Thai workers in Bay de Verde
Seafood processing company says local recruiting efforts came up short
There’s a uniquely international atmosphere in the bustling fishing community of Bay de Verde these days, and it was creating quite a debate throughout the province last week.
Some 20 foreign workers from Thailand are now employed at the local seafood processing plant in what some say is a first for the Newfoundland fishery.
Officials with the company that operates the plant, Quinlan Brothers Limited, say they were forced to look outside the country after extensive recruiting efforts closer to home came up short.
“We would prefer to hire locally, and we put lots of effort into it. Unfortunately, the company was not able to get the contingent of
workers it needed.”
“We would prefer to hire locally, and we put lots of effort into it. Unfortunately, the company was not able to get the contingent of workers it needed,” company spokesman Gabe Gregory told The Compass on Monday, May 4.
Some 450 people are currently employed at the plant, making it one of the busiest inshore processing facilities in the province. The company experienced some labour challenges last season, and identified the need for 50 additional workers. Despite what Gregory described as an “aggressive” recruiting effort, it was only able to find 30.
It was later granted approval by the federal government to bring in temporary foreign workers to make up the shortfall, said Gregory.
They arrived last month, and are being housed in company owned accommodations in the area. Gregory expects they’ll be on the job until the fall, when the fishing season ends.
“They are now gainfully employed, doing various processing jobs,” he explained.
Location a challenge
According to the 2011 census, the population of Bay de Verde is just under 400. During the fishing season, its population swells dramatically.
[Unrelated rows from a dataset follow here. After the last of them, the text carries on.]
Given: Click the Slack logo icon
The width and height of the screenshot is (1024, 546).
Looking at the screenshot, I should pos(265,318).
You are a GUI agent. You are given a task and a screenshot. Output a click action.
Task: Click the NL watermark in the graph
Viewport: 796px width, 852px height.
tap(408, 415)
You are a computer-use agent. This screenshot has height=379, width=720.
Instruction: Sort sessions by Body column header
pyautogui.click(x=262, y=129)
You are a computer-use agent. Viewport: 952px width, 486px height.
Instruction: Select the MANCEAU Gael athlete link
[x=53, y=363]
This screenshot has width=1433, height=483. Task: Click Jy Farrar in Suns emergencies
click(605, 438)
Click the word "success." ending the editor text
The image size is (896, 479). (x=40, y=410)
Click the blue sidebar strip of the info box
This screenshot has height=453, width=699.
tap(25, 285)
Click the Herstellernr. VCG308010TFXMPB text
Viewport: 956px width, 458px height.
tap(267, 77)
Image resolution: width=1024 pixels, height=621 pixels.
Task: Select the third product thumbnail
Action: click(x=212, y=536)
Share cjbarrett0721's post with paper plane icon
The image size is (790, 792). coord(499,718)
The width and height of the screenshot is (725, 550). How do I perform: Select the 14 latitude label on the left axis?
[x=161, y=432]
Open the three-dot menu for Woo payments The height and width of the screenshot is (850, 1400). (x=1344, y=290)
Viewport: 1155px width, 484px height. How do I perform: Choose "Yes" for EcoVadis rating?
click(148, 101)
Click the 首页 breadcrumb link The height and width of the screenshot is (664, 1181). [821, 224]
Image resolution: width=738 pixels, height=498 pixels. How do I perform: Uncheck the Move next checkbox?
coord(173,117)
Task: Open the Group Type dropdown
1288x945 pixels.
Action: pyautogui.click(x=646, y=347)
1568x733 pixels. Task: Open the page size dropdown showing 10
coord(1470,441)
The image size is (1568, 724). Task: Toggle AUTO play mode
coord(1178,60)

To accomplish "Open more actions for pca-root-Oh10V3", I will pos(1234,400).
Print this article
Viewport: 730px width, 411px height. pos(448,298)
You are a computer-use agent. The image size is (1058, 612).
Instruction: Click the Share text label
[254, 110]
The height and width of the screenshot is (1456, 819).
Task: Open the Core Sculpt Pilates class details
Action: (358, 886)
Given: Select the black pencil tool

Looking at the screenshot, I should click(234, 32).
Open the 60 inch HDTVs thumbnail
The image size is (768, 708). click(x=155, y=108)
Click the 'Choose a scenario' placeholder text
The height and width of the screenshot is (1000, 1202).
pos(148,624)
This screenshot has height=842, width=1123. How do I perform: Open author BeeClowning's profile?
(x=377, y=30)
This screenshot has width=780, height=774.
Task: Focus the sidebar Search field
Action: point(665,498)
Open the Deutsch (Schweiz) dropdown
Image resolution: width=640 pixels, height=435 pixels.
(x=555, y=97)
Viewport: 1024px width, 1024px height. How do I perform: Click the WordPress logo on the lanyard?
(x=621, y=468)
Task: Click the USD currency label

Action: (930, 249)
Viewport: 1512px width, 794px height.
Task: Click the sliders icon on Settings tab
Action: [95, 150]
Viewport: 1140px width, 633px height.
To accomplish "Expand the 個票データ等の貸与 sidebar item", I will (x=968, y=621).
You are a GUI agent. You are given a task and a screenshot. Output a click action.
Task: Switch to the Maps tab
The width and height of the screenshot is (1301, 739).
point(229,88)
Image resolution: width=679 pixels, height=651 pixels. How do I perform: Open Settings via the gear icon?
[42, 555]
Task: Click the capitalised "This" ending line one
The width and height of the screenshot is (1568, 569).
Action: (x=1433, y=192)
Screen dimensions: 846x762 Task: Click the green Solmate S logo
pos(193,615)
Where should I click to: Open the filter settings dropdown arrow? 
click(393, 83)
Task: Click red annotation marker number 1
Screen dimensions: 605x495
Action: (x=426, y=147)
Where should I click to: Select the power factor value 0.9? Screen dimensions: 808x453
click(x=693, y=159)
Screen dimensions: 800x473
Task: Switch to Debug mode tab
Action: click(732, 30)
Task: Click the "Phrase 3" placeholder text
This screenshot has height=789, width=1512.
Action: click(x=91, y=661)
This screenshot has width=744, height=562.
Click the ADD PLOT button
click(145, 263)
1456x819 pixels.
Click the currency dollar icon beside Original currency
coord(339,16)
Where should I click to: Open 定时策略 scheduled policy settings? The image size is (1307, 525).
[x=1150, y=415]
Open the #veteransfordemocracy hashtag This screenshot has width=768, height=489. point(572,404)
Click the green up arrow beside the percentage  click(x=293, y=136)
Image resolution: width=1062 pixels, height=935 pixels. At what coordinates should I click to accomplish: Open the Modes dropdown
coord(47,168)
The company has been able to attract workers from various regions of the province, but several factors have contributed to the shortage, Gregory explained.
He pointed to an aging of the workforce, a shrinking population in rural Newfoundland, and the fact most young people are choosing not to work in the fishery.
The plant’s location may also be a factor. Bay de Verde is located in a sparsely populated area at the very tip of the Bay de Verde Peninsula, some 66 kilometres north of Carbonear, and some 90-plus kilo- metres from Bay Roberts. This makes it difficult for workers to commute, since the jobs are seasonal in nature, and pays roughly $12 per hour.
The company also competes with other processing plants in nearby Old Perlican and elsewhere in Trinity South for employees.
The timing raised plenty of eyebrows and generated headlines last week, with some questioning the need to import foreign workers.
Just last month, the provincial government received written notification of the permanent closure of seven seafood processing plants throughout Newfoundland and Labrador, resulting in hundreds of job losses.
And the unemployment rate for the entire Avalon Peninsula was 14.4 per cent in April.
Gregory blamed a “failure of public policy” for creating the situation in Bay de Verde. He said the fishery is “highly regulated” by both levels of government, with the goal being to employ a maximum number of people for the shortest period of time in order to qualify for employment insurance benefits.
As a result, the fishery has become very seasonal, making it difficult for people to move to where the jobs are, he said.
“Right now it’s about getting more people on the (EI) books,” he said.
He expressed some hope that a series of controversial changes to the EI system will help the industry. But he also predicted the company may have to bring in foreign workers again.
“This kind of requirement could grow. It depends on how quickly the industry can transition to meet its labour needs,” he said, adding that each year, some five to eight per cent of the workforce reaches retirement age. He said the industry will either have to enhance the productivity of the current workforce, or “bring people into the rural communities.”
An official with the Fish, Food and Allied Workers’ union (FFAW) stated publicly this week that the company was being permitted to import “cheap labour.”
FFAW offshore vice-president Allan Moulton said it would create a “two-tiered system” and would “do nothing to build our economies and communities.”
“It’s creates a huge gap that drives wages down,” Moulton told VOCM Open Line on May 4.
Others suggested that if the company would pay higher wages, it would have better luck attracting workers.
Meanwhile, Fisheries Minister Darin King said the provincial government would consider measures to help the situation.
“If there are opportunities for other jobs, in other communities, then we’re prepared to work with those displaced workers to assist them in getting transportation and arrangements and things like that,” King told CBC News.